Dimensions: Average size 60 µm.

Ecology: Freshwater.

Remarks: (from Penard, 1904) P. arcelloides has a chitinous, hyaline or very slightly yellowish, thin covering, covered over its entire surface with fine punctuations, not very distinct, which on the membrane, seen in cross-section, granulations rather than transverse streaks; but these punctuations have no analogy with the alveolar structure found in the genus Arcella. The test or envelope has the appearance sometimes of a flattened sphere, sometimes of a cauldron, but it is deformable, traversed by more or less pronounced undulations, scalloped with hollows and reliefs, which can slowly change shape and place; it gets depressed, or goes up, and the way it looks varies a little bit from one moment to the next. At its anterior part, the thinner membrane or test wall folds back inside, leaving a rounded-sinuous pseudostome free by which the pseudopods are extended. This pseudostome is rarely visible, both because the membrane has become completely colorless in this region and because it squeezes against the pseudopodia, with which it merges; when the animal is completely withdrawn in its envelope, the pseudostome disappears in plain sight, its edges joining, with folds, to completely obliterate the opening.
The naked body is roughly that of an Arcella; it is a more or less rounded, greyish mass, filled with refractive grains of very variable volume, and separated from the internal wall of the envelope by a fairly wide space. As with Arcella’s too, the plasma has two nuclei, but, unlike what is seen in the latter genus, these nuclei are not normally opposite one another on each side of the pseudostome; they are most often seen next to each other, in the posterior region of the plasma, and without each occupying a well-defined position. Very clear, they show a large greenish-blue nucleolus separated from the nuclear membrane by a liquid margin.

There is a beautiful and large contractile vesicle, which, as a rule, is seen very close to the nuclei; often another appears in the vicinity of the pseudostome; rarely there are more than two.

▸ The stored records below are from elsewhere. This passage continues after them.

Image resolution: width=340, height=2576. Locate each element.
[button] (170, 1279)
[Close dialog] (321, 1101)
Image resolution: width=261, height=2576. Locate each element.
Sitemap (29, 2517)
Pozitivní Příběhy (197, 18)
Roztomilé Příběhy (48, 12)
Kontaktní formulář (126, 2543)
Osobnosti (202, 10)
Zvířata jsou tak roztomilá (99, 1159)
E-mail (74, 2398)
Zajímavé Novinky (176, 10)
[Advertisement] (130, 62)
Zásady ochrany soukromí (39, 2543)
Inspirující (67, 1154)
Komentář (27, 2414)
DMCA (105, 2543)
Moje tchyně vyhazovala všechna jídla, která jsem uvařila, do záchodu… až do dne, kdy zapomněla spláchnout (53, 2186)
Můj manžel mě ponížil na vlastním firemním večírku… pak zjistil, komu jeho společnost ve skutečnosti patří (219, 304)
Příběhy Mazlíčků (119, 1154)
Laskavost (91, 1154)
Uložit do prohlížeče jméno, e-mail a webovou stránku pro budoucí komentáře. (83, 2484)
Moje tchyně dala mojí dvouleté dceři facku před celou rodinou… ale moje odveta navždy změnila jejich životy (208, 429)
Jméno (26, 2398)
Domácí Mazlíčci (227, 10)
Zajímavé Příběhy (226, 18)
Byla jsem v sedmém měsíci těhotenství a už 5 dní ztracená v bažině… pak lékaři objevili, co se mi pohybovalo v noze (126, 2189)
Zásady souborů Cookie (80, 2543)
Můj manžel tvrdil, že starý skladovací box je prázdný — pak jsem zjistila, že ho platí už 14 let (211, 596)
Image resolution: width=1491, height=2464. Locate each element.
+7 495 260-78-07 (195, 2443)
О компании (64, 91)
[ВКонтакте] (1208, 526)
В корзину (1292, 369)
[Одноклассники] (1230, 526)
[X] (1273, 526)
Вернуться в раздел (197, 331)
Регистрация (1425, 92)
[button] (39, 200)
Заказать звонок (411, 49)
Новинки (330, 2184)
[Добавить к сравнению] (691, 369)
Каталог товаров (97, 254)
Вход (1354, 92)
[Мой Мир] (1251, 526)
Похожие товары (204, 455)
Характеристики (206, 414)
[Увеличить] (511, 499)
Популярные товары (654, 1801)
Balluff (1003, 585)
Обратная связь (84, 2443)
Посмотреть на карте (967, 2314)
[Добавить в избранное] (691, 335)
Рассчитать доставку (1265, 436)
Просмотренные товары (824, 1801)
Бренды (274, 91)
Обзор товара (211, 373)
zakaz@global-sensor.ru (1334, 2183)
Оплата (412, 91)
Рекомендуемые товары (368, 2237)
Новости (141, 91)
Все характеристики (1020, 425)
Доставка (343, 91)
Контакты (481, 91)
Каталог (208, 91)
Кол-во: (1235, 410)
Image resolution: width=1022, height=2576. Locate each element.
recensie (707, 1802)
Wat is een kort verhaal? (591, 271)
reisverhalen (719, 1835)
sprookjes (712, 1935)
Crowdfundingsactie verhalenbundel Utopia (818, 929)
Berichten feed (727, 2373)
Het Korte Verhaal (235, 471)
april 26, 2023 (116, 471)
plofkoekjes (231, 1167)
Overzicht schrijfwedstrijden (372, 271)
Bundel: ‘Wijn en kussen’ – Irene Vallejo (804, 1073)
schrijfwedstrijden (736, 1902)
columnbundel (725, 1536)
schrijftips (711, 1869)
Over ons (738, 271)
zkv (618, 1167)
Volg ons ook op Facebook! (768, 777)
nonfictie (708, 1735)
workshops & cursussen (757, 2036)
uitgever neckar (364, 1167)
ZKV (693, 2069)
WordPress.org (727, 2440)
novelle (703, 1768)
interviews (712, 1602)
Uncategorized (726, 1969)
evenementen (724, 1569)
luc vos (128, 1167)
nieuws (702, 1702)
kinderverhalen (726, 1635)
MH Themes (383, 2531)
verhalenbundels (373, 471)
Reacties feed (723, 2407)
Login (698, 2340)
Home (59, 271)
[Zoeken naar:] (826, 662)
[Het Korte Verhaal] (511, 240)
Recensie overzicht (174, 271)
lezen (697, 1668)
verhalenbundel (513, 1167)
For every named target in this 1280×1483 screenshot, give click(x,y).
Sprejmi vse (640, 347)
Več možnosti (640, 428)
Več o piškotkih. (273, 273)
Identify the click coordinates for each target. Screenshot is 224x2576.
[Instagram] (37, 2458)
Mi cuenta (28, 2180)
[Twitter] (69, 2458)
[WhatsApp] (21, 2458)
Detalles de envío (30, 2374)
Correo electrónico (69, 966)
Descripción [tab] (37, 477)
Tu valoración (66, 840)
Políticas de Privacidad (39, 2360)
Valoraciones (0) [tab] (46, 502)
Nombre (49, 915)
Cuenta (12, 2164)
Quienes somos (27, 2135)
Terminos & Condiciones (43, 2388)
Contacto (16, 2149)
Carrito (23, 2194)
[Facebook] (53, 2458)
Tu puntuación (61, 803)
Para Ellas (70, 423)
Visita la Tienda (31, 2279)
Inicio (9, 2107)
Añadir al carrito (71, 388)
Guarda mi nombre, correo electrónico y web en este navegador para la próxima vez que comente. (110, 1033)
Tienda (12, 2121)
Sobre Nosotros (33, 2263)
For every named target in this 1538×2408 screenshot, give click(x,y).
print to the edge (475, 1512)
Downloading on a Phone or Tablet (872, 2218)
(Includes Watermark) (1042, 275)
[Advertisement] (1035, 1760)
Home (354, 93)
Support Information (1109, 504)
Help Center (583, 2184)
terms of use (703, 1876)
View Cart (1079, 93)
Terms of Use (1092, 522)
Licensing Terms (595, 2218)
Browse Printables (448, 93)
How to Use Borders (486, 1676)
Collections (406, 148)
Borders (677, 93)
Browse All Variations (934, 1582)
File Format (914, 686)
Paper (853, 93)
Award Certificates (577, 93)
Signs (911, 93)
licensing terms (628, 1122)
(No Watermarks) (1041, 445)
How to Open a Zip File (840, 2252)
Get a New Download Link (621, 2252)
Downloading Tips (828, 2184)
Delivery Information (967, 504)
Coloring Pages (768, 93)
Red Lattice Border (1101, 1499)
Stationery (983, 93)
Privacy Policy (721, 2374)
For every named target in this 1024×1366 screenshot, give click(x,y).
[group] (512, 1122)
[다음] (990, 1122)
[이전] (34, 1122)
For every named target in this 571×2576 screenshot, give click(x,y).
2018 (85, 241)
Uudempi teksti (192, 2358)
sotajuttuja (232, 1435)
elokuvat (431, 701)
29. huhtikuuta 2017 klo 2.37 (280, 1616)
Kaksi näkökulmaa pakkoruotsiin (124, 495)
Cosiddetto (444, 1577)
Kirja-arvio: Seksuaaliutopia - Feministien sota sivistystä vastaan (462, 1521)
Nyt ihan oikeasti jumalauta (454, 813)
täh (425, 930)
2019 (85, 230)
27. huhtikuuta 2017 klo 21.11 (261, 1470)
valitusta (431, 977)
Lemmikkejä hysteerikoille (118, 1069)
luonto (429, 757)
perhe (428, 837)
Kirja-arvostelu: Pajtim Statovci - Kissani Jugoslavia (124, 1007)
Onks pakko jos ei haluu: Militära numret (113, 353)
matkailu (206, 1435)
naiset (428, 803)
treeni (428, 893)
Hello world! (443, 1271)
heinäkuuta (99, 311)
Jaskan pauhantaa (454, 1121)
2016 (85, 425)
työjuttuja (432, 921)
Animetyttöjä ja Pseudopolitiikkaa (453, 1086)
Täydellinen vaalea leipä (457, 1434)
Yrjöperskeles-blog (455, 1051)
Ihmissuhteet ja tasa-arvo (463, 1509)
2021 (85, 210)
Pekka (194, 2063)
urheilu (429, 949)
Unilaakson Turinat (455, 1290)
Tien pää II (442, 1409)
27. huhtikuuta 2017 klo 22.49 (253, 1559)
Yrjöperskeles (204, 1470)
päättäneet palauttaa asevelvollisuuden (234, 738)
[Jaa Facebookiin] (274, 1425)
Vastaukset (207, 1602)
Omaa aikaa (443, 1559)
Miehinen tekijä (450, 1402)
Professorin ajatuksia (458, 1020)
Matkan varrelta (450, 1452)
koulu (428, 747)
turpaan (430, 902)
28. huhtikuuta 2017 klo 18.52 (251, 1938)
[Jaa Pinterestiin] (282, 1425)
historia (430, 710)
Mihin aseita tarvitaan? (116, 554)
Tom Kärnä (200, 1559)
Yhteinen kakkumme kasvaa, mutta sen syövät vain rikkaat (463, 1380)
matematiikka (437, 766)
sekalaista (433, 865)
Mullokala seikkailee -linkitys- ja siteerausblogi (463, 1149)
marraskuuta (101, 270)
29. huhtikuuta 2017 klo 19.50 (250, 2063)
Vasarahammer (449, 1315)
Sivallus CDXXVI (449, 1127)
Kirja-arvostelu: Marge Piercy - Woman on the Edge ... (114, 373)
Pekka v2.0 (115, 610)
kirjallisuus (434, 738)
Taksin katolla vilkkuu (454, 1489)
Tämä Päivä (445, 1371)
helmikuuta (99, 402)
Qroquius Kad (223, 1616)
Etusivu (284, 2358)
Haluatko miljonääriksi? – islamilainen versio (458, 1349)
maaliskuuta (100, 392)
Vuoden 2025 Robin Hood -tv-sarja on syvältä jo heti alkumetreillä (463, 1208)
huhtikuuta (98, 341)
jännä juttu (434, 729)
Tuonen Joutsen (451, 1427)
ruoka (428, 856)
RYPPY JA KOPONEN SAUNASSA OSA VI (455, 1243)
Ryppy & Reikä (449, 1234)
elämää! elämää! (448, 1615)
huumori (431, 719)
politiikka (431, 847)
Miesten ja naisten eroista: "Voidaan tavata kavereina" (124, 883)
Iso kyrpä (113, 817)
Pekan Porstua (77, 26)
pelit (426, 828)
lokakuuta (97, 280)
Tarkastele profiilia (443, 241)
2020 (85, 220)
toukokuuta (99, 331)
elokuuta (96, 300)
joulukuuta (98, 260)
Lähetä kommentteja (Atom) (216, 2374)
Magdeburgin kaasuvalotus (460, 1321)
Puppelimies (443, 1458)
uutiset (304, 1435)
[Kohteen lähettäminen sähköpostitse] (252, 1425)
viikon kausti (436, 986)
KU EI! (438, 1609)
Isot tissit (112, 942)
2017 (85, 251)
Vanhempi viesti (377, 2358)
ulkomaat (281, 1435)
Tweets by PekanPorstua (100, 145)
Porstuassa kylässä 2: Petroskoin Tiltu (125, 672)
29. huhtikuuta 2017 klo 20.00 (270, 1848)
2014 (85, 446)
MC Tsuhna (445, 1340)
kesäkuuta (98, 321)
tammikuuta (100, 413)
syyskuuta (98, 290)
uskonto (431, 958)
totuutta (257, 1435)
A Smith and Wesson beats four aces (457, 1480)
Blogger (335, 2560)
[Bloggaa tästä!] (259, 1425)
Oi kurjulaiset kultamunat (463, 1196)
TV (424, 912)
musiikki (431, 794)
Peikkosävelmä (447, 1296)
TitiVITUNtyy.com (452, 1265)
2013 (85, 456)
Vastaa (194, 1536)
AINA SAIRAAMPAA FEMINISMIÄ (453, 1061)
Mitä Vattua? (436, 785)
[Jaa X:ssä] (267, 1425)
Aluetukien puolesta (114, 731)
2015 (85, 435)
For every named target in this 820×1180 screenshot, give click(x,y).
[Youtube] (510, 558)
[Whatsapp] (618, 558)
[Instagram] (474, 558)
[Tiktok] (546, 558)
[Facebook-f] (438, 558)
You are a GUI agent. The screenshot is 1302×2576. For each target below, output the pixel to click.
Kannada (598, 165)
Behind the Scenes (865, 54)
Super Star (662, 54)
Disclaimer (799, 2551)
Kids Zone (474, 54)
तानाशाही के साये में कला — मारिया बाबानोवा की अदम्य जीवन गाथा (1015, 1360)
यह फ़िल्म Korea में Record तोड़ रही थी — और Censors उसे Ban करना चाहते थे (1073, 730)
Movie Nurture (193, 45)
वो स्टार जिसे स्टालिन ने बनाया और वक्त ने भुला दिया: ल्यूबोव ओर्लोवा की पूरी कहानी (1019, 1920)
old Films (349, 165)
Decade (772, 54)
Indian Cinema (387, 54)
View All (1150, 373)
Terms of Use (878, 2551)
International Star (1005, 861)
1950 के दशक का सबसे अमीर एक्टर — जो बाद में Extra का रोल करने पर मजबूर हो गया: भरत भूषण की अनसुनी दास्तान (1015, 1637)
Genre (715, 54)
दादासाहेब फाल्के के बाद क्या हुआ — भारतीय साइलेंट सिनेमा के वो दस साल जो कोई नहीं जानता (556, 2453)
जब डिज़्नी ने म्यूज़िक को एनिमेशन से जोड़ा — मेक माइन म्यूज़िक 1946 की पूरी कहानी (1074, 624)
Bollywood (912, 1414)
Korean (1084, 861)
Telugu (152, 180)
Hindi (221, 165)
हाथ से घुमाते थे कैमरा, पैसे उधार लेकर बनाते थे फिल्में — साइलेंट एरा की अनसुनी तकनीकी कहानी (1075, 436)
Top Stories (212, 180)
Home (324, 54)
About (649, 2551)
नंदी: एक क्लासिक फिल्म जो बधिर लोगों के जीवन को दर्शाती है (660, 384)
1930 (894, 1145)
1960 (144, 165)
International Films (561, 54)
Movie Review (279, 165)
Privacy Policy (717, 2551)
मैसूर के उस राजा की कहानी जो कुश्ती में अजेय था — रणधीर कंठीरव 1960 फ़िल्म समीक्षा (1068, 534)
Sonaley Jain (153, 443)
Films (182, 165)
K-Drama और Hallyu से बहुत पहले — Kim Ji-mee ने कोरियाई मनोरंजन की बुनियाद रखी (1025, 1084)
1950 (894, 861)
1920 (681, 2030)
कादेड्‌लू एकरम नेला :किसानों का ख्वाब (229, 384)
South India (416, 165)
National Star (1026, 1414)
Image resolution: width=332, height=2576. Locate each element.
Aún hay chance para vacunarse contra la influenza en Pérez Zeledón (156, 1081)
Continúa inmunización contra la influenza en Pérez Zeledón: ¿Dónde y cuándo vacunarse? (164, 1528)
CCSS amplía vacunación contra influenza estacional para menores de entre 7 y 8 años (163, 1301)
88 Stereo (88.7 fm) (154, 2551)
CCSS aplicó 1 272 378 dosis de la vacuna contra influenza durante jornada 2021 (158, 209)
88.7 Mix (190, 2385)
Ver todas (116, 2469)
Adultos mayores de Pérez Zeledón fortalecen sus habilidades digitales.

The pseudopodia are widely developed, similar to those of the Difflugia in general, and remarkably large; there is usually only one left, especially strong and elongated. These pseudopods contain small grains, coming from the endoplasma and running until near their extremity.

The size is on average, in this species, from 60 to 70 measured in the greatest width of the envelope; the height, from the pseudostome to the bottom of the envelope, is very different from one moment to the next, and most often varies between 40 and 50 µm.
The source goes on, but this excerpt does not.